Give back exactly the stretch of data below from the line holding "総合案内 (1383, 767)" through the line holding "カフェ (1159, 884)", both ends included, and leave the remaining lines out.

*SOURCE MATERIAL*.

=== Section Start ===

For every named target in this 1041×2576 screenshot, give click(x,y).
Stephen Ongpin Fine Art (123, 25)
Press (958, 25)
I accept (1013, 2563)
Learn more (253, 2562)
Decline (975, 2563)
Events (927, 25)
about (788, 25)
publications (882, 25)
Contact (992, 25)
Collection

=== Section End ===
=== Section Start ===

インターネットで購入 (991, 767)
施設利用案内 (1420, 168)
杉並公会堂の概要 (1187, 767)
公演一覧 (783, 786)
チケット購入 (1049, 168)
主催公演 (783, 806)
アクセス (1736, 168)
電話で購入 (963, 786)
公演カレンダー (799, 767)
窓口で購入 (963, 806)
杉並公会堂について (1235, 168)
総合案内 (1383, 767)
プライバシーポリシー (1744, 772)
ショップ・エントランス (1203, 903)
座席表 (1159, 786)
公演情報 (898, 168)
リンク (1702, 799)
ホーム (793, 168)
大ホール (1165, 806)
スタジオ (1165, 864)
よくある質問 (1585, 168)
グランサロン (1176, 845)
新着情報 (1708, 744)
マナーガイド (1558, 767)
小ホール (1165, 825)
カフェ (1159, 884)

=== Section End ===

*RESPONSE*.
総合案内 (1383, 767)
プライバシーポリシー (1744, 772)
ショップ・エントランス (1203, 903)
座席表 (1159, 786)
公演情報 (898, 168)
リンク (1702, 799)
ホーム (793, 168)
大ホール (1165, 806)
スタジオ (1165, 864)
よくある質問 (1585, 168)
グランサロン (1176, 845)
新着情報 (1708, 744)
マナーガイド (1558, 767)
小ホール (1165, 825)
カフェ (1159, 884)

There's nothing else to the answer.